The VeraSun property is on the southeast quadrant of the diamond.  All the loop tracks were built, but no building was made. Perfect place to start up assuming the new purchaser of the taconite is somewhere south of there. Wonder who would be purchasing it? Nucor only uses scrap right? maybe they are about to change things up a bit.

Track improvement would probably include a new connection track. As far as signaling goes its almost all new from Munster through Monon and theres nothing wrong with the Monon signals from there to Reynolds. Power switches/siding signals at Surrey might help move the extra traffic. its hard to say until we see how much carrage it takes in. Could be small enought that the local could take care of it.

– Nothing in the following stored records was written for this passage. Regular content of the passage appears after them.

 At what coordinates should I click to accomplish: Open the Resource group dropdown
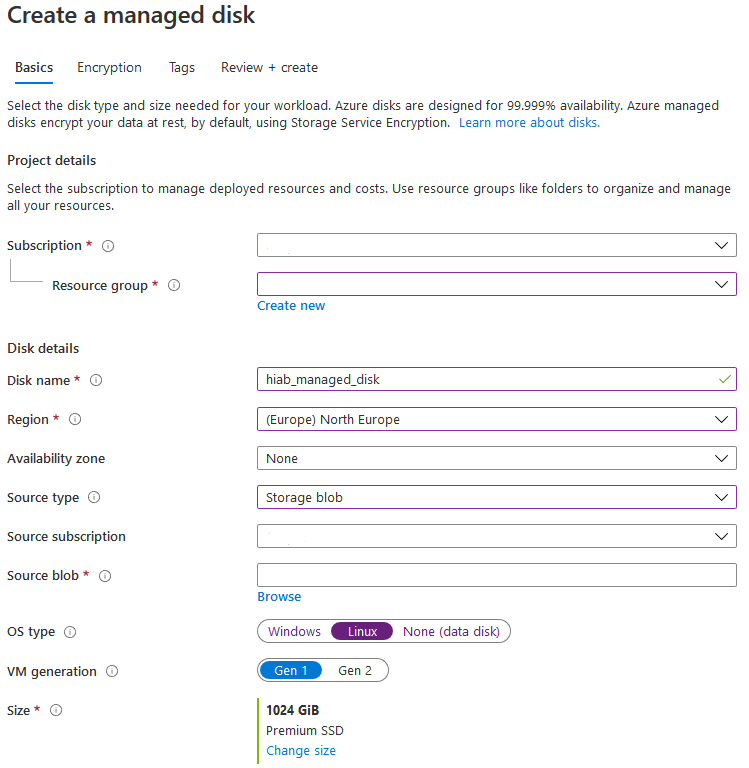496,285
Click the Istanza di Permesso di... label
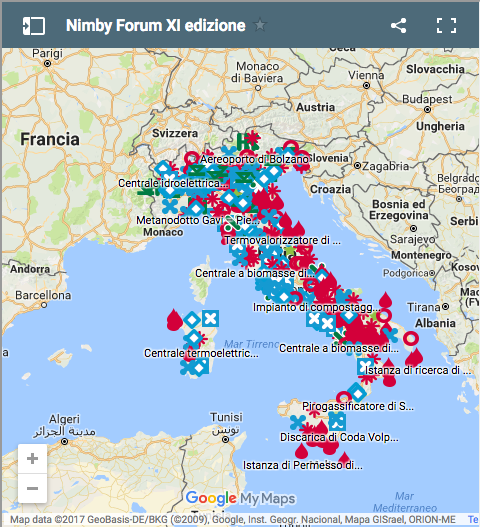Viewport: 480px width, 527px height. [303, 465]
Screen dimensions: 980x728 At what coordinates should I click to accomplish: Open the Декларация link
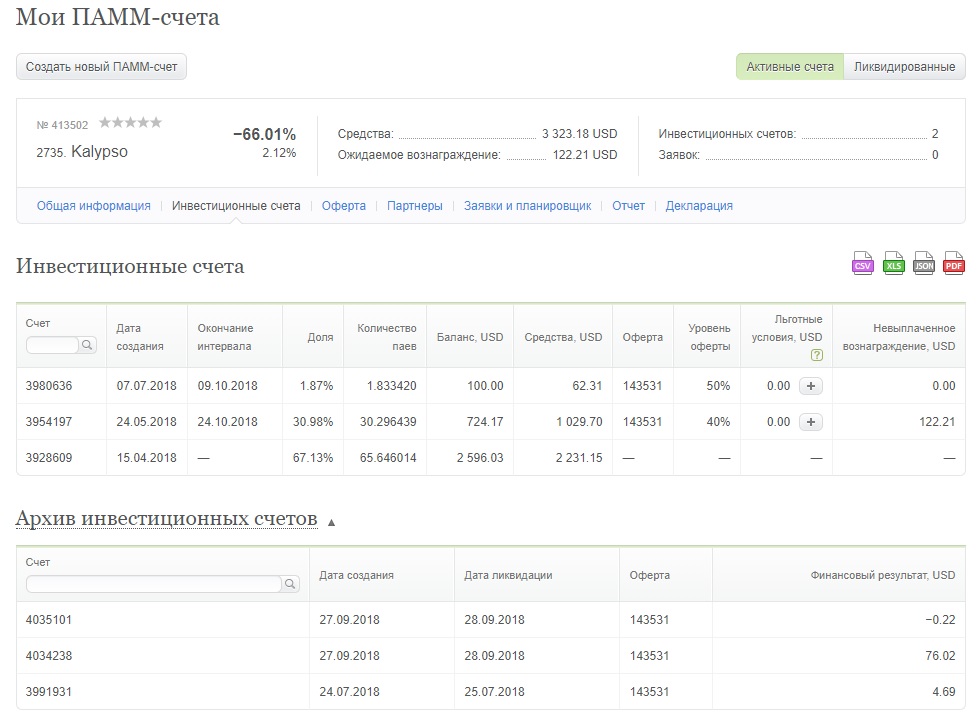point(699,206)
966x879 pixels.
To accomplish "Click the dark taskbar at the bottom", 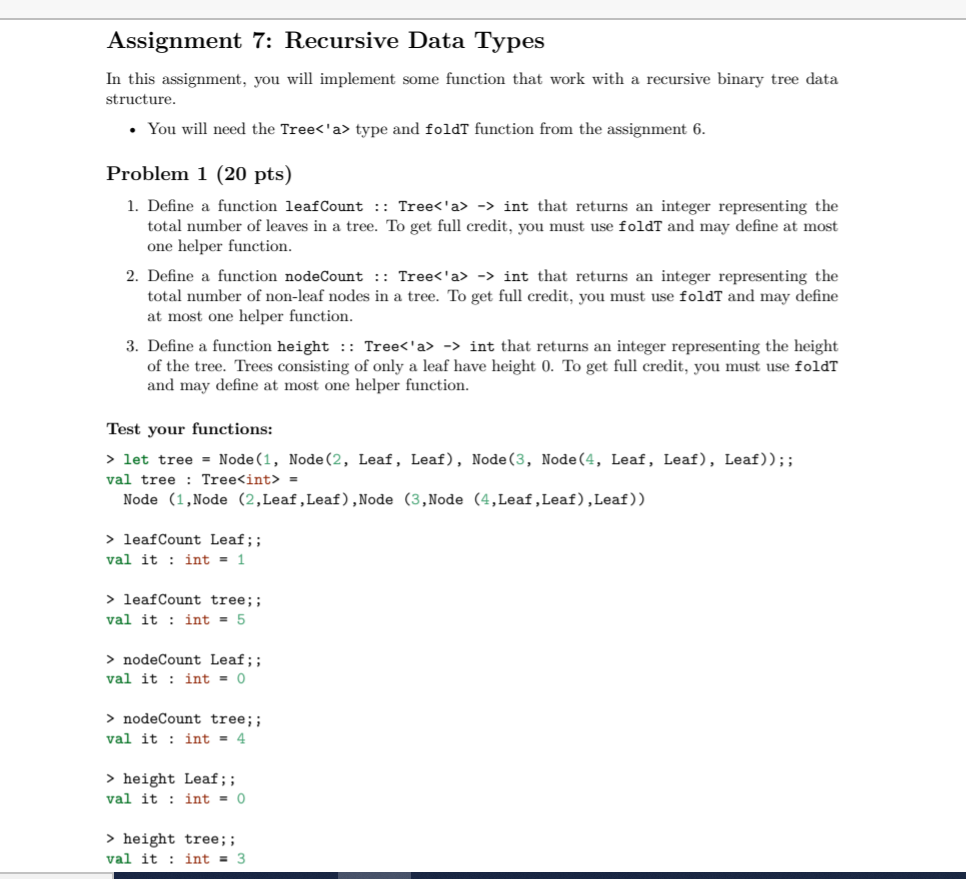I will point(483,874).
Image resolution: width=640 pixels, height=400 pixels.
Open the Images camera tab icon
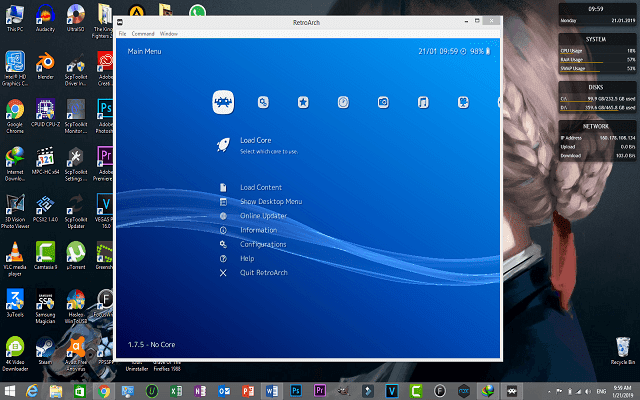(383, 101)
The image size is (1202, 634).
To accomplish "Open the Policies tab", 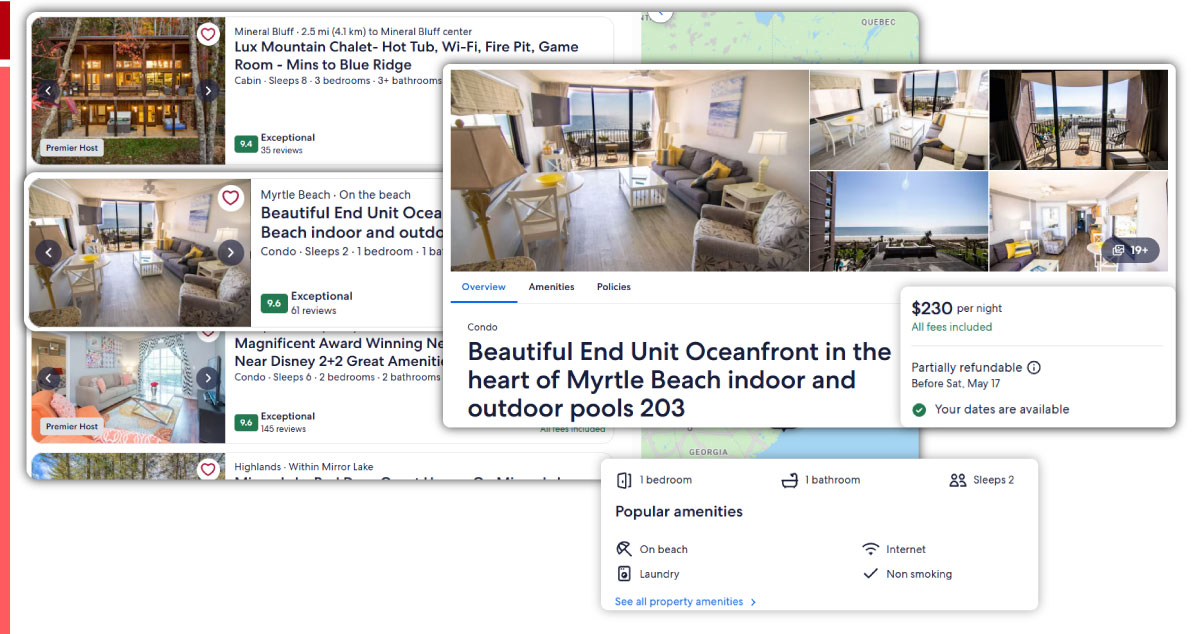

North east quad.  I remember seeing trailers full of rail going into that place when they were first starting it. 

Be interesting to see how this plays out.  I would think they'd need unit trains of the waste to make a go of it.  They say their major user will be AK steel.  I would imagine it would take a pretty big investment on NUCOR's part to add the additional infrastructure needed to handle pellets.  Plus, don't you need a blast furnace to convert the raw ore into something an electric furnace or BOF can use?  I didn't think you could put pellets directly into a electric furnace because of the impurities still in the iron?  You need the furnace to convert it over to usable iron, then convert it to steel?  The pellets aren't like high grade scrap steel where most of your impurities are already removed.

Anyway, ore could come down from Minnesota via the BNSF/UP and to CSX at Chicago.  -OR- if RA/G&W wants in on it they could interchange from the BNSF at Galesburg/Peoria and bring the ore that way.  I would think heavy trains of ore would just tear that railroad to shreds without a lot of track work.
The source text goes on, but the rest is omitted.